Could you turn the data between the lines holding "Task: Expand the External Data submenu" and "Action: click(77, 51)", inclusive, into a JSON list of strings, one string per line and blank lines dropped? Leave the pictures out of your answer.

# [INFORMATION GIVEN]
-- begin --
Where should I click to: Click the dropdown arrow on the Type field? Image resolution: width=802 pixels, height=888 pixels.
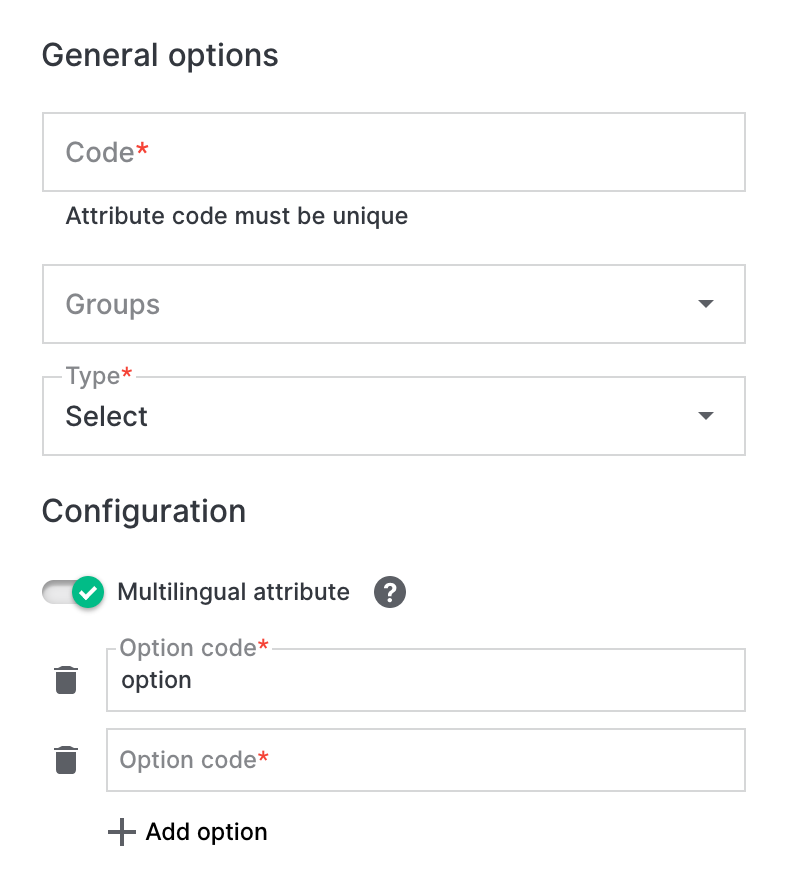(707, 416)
-- end --
-- begin --
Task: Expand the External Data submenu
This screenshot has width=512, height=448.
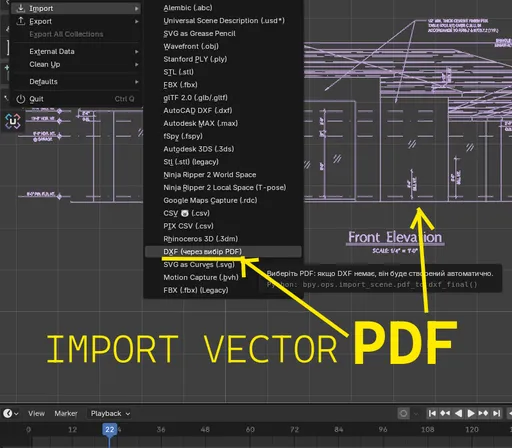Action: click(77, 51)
-- end --
-- begin --
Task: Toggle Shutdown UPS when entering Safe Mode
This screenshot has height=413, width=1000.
-- end --
# [EXERCISE OUTPUT]
[
  "Task: Expand the External Data submenu",
  "This screenshot has width=512, height=448.",
  "Action: click(77, 51)"
]